Свою оплеуху генералу Дуне пришлось расхлебывать довольно долго. Для такой гордой женщины Курашвили избрал столь же галантный, сколь неудобный для обоих способ ухаживания. Регулярно, в середине ночи, Гиви Отарович вставал по звонку будильника, надевал парадную форму (на всякий случай) и, боясь быть замеченным нижними чинами, с букетом роз крался к открытой Дуниной форточке, тихо напевая ту самую грузинскую песню, где в припеве слова «Алые розы на груди красавицы и алая кровь на героя груди…»

Возвращаясь, он довольно мурлыкал «Миллион, миллион, миллион алых роз…», представляя, как радуется Дунико осыпавшим ее, как звезды с ночного неба, розам. Сняв форму, он долго ворочался, пытаясь согреться в успевшей остыть своей осенней холостяцкой постели.

Как редко воображаемое воплощается в быту.
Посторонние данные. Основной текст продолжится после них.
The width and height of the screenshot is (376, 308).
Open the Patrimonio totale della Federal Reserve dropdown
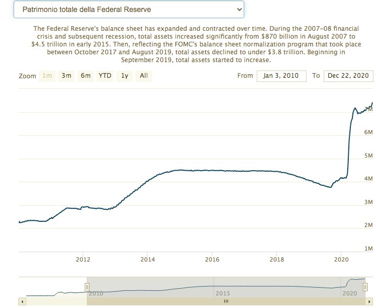(128, 9)
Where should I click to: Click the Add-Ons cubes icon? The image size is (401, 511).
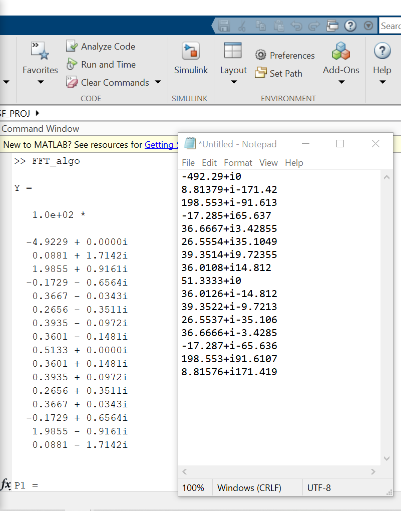click(x=341, y=51)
После пережитого ужаса первой ночи, когда в безмятежное Дунино чело впились шипы первого букета, который она инстинктивно схватила крепкой назарьинской хваткой и, ожегшись болью, уронила на пол, а потом, в темноте, ступила на него всей тяжестью раздольного тела, после этого ужаса Дунин сон стал неполноценен. Вторую неделю все валилось у нее из рук.
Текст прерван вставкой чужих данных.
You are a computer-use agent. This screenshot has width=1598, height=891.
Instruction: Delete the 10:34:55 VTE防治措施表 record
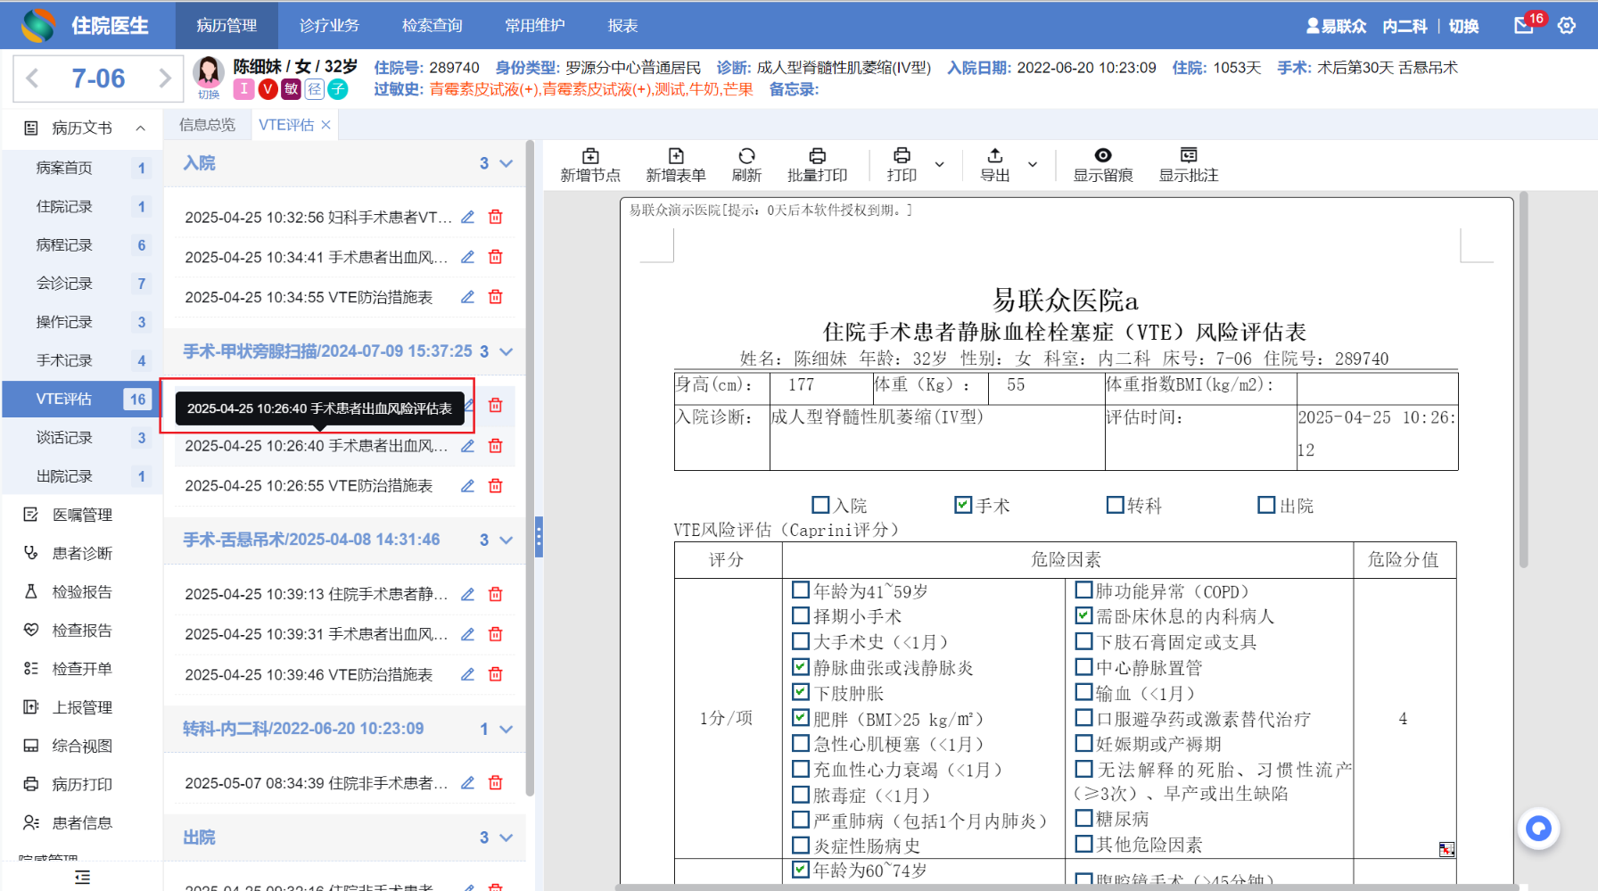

Каждую ночь Евдокия долго не засыпала, боясь, что как только она провалится в беспамятство, в кожу вонзятся шипы, ибо генерал был меток. Закрытая же форточка могла обидеть и отвадить Гиви Отаровича, которого Дуня с каждым кирпичом нового дома уважала все больше.

Уже на втором этаже к уважению начало примешиваться, существовавшее до этого само по себе, восхищение многочисленными Гивиными достоинствами.
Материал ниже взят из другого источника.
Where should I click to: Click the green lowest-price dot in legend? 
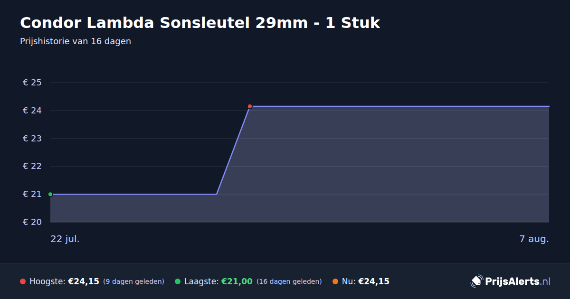pyautogui.click(x=178, y=281)
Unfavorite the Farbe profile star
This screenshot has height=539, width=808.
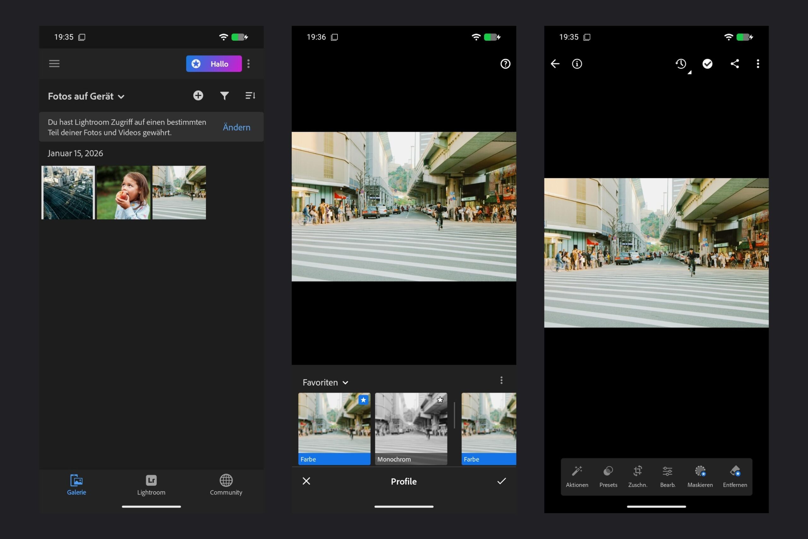coord(363,400)
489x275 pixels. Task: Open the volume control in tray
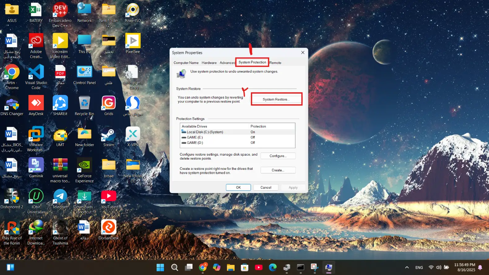(439, 267)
На третьем этаже коктейль получился настолько гармоничным, что, к Дуниному ужасу, ей начали сниться эротические сны, правда, вовремя прерывавшиеся звездопадом шипов.

Евдокия издергалась и даже похудела. Один раз Дуня совсем было решилась объяснить Гиви Отаровичу, что от букетов у нее уже зашалили нервы, но как раз в этот момент романтичный генерал так глянул на Дуню черными глазами и замурлыкал со значением: «Миллион, миллион, миллион алых роз…», что она не решилась.

Евдокия, шестым чувством которой была здоровая бдительность, стойко вглядывалась ночами в черную форточку, готовая юркнуть под жаркое пуховое одеяло. Ставь Гиви Отарович будильник хоть на полчаса раньше, глядишь, это бы у нее и получалось.

Дуня пыталась передвигать кровать, класть подушку в ногах, но разве могли обмануть такие уловки бывшего разведчика Курашвили!

Отсалютовав Дуниной гордости пятнадцатью букетами, Гиви перелез через бруствер. Нет, он не полез в форточку. А просто отодвинул пустую тарелку и прочувствованно сказал:

— Дорогая Дунико! Вот же сколько недель ты меня так вкусно угощаешь. Но сегодня угощаю я!

— Вы что умеете готовить?! — испугалась Дуня, всегда презиравшая Дерибасова за неподобающие мужчине порывы что-нибудь изжарить.

— Нет, — улыбнулся генерал. — Я умею читать. На четырех языках умею читать меню. По-русски, по-грузински, по-немецки и по-польски! Так что форма одежды, дорогая Дунико, парадная, на сборы командование выделяет пятнадцать минут.

— Есть, — растерянно сказала Дуня, — а можно двадцать?

— Ладно, двадцать пять, — разрешил генерал.

Дуня, повернувшись через правое плечо, процокала из комнаты, а генерал умножил двадцать пять на два, прибавил время на дорогу и, «сняв с крючка» офицера, на которого пришла «телега» за драку в ресторане «Ночное», приказал обеспечить столик к вычисленному времени.

Ровно через двадцать пять минут Дуня предстала перед генералом, опрокинув все его стратегические расчеты. На Дуне было взятое у Федькиной жены, черное укороченное бельгийское платье, в которое она влезла только благодаря двухнедельным страданиям, облагородившим душу и тело. Черными были также пухленькие ножки и сумочка. Все остальное золотилось и сияло: зубы, серьги, глаза, колье, браслет, кольца, туфли, кожа и волосы. Последние в своей распущенности доходили до попы.

Генерал хотел сказать комплимент, но вовремя почувствовал, что горло его сухо, и, забыв обо всем, даже о том, что опережает на 25 минут график, молча повел Дуню к черной «Волге». Из-за этого они догнали джип с бретером километров за десять до Ташлореченска.